The price of gasoline has a way of making its mark on our collective memory. Can you blame people if they get attached to the feeling of a few extra banknotes in their wallet? It is curious, though, the way gas prices fluctuate. Typically, we think of consumer goods gradually increasing in price at a fairly comparable rate, but gas prices don’t subscribe to that logic.
There are any number of conspiracy theories out there about who’s controlling oil and what we can expect for the future. In reality, no one can be certain exactly what the market will do, and part of what drives fluctuation is consumer confidence itself. There are, however, some reliable indicators and trends that can give us insight about when it’s best to fill up.
Supply and Demand
The two basic market forces are still at the heart of how the world buys crude oil and the gasoline that comes from it. After a rise in gas prices that peaked around 2011 with prices of $4.00/gallon or more in some areas, new methods to expose oil deposits have driven prices back down to a comparatively low average, less than $3.00/gallon.
American oil production has been particularly strong in the last half-decade, owing much of the increased production to new fracking operations in North Dakota. Add to that a lowered demand from the Asian continent and the Saudis’ unwillingness to allow production to falter, and you can understand how we’ve ended up with a relative surplus of oil.
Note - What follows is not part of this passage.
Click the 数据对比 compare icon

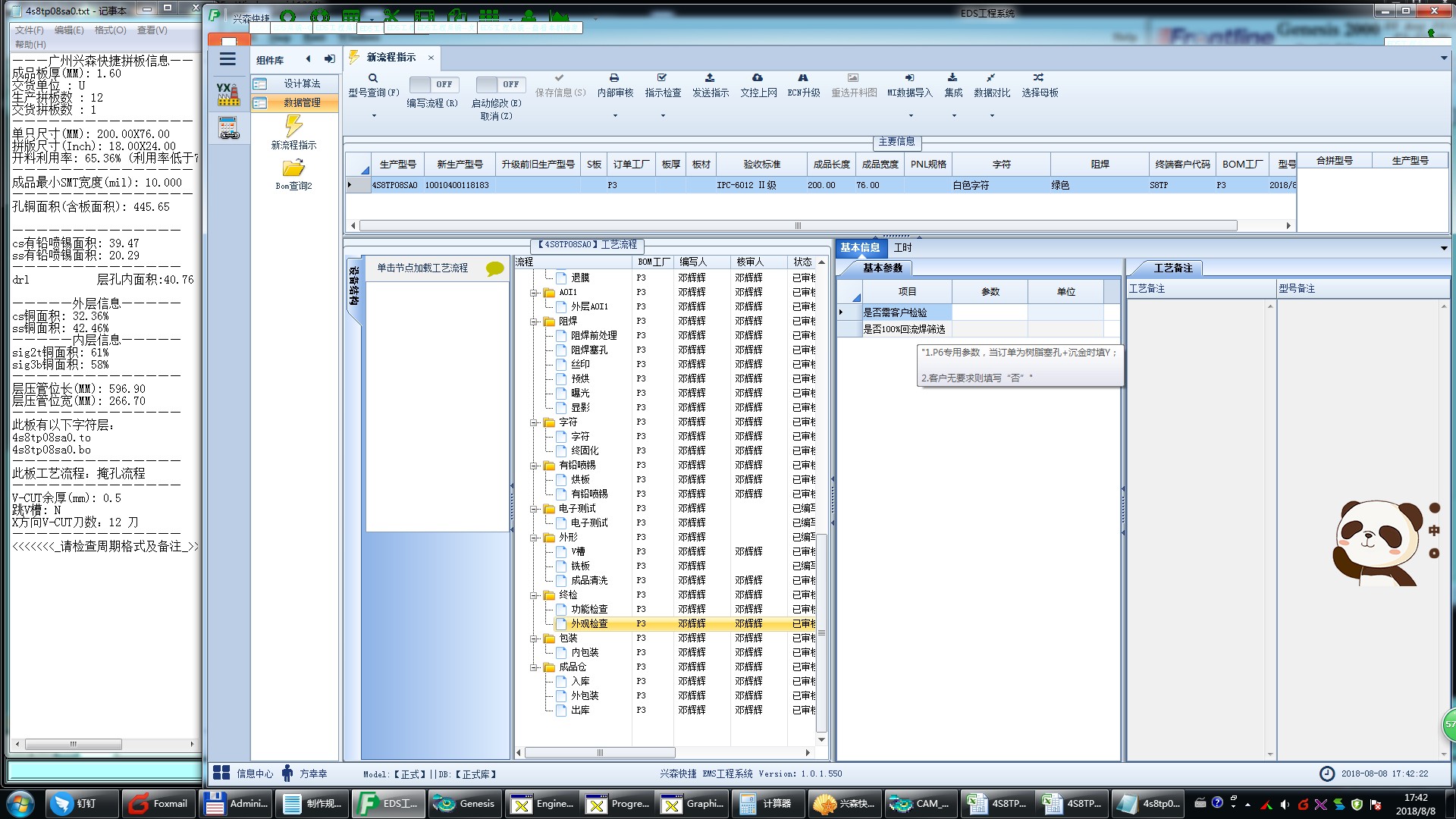[x=991, y=78]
Seasonal and Regional Differences
You might notice talk of “summer driving season” and prices that are higher for urban areas than rural ones, and these are all real factors you can plan around to some degree.
There are two gasoline “blends” that vendors offer — not like the premium, mid-grade and regular stuff you’ve seen — summer and winter-flavored fuels. The summer-grade gas burns cleaner but costs slightly more. In places with historically bad air quality, like California, you pay extra more months of the year because winter grade is only offered for a short stint.
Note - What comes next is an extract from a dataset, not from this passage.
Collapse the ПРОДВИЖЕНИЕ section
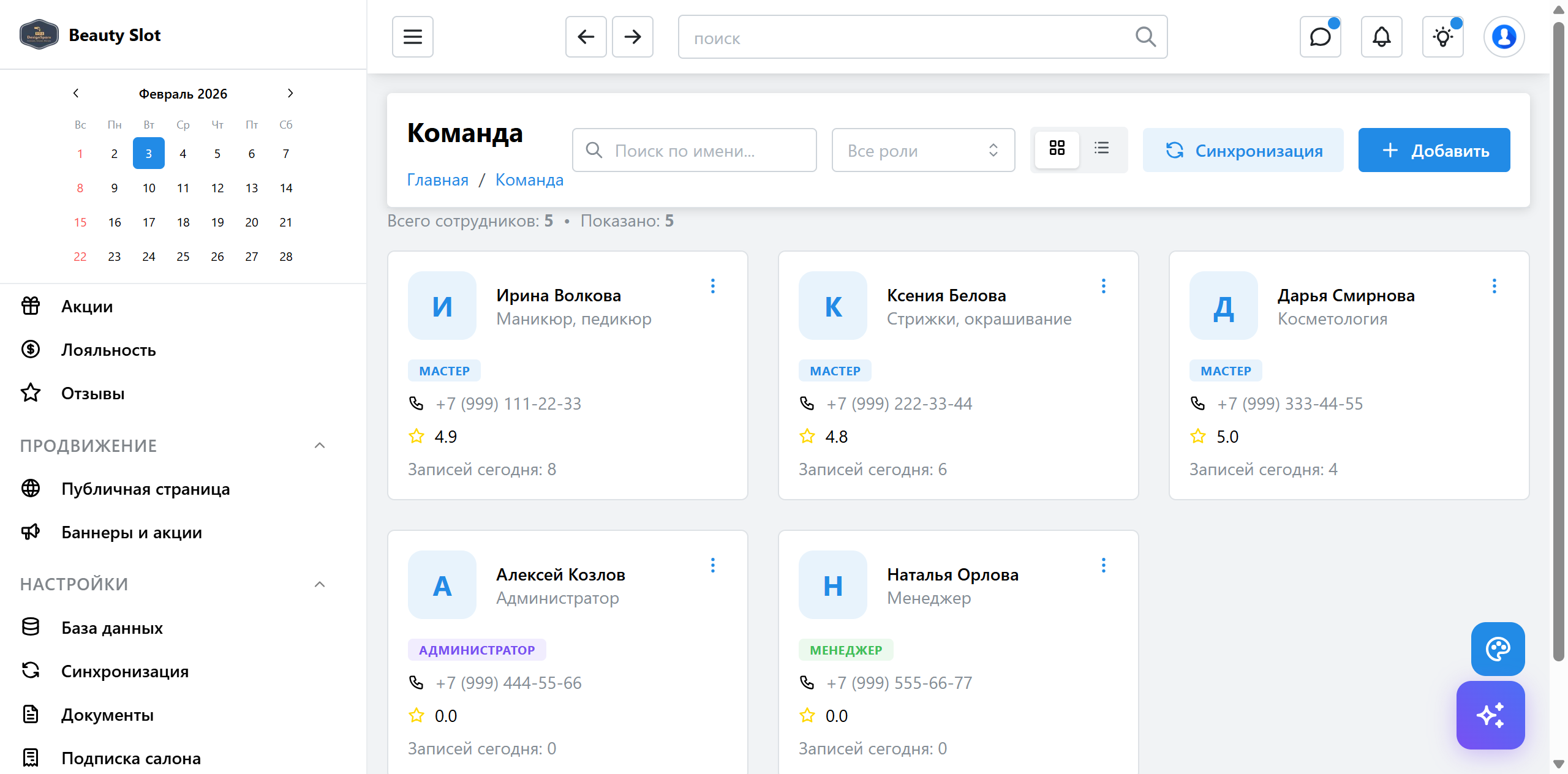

Refineries have to change things up to produce the different grades, so supplies get low between seasons, which can cause a short blip in prices. There are also exceptions in places like Hawai’i where folks pay a premium to have gas shipped out.
Long-Term Predictions
Many experts feel that without another significant advance in technology, the fracking operations in North Dakota can’t hold out much longer than a few years. With Saudi production unpredictable given the potential for their reserves to be tapped after trying to stay with the market, gearing up for price increases in the next decade is probably a good idea.
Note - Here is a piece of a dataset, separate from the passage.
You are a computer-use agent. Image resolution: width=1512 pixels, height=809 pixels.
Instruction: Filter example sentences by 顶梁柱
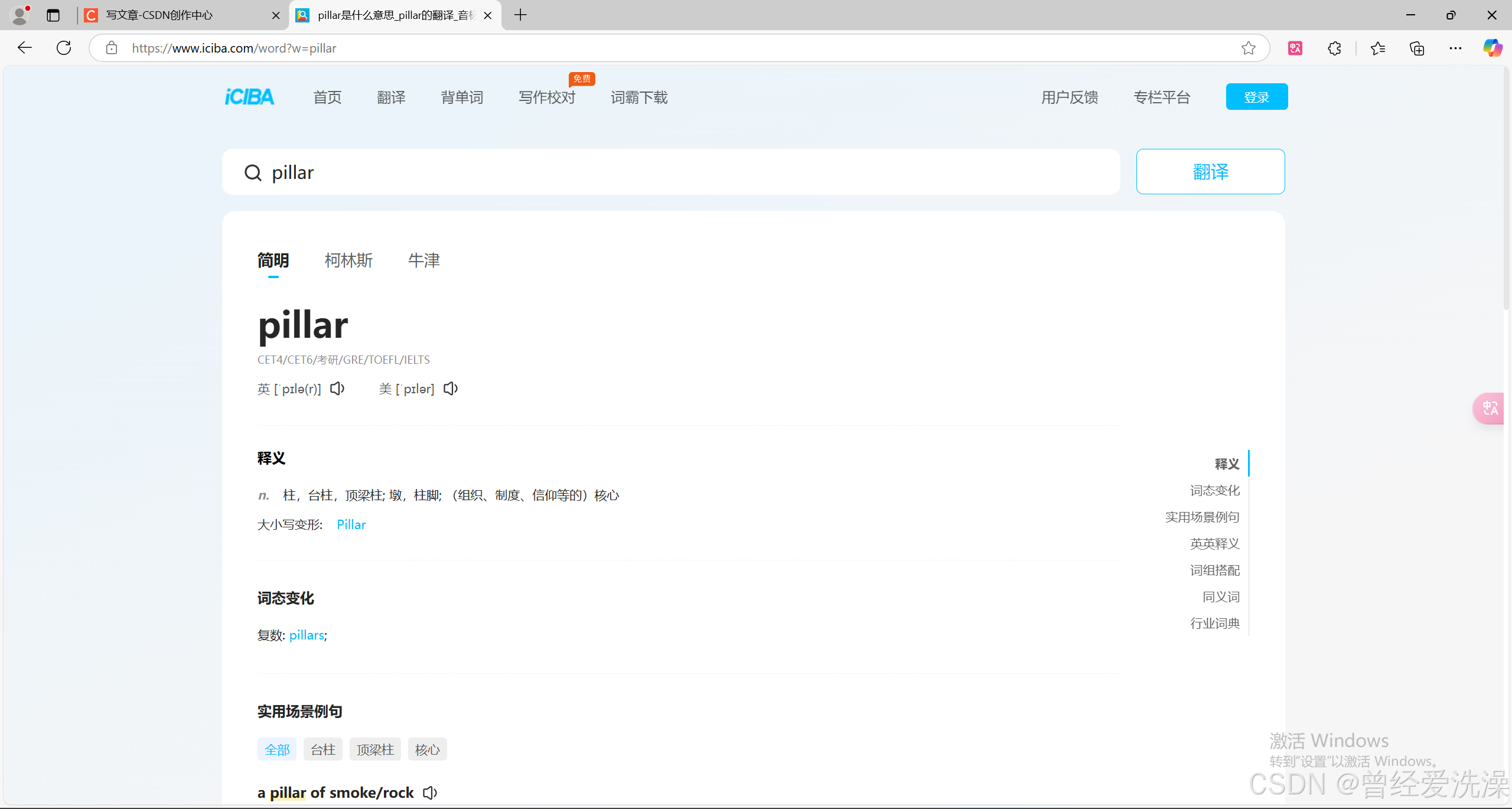[375, 749]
When American oil became cheap again, there was a concern the public would abandon green technologies and rush back to Hummer dealerships. This resurgence of fuel-thirsty vehicles didn’t manifest as severely as it could have, and many automakers continue to pursue fuel-saving techniques like hybrid and electric cars. In fact, consumers are currently avoiding SUVs despite the low fuel prices.
It’s impossible to know what changes in the geopolitical landscape will bring, but oil is a finite resource in the span of our lifetimes, and the safe bet is on it eventually getting scarce.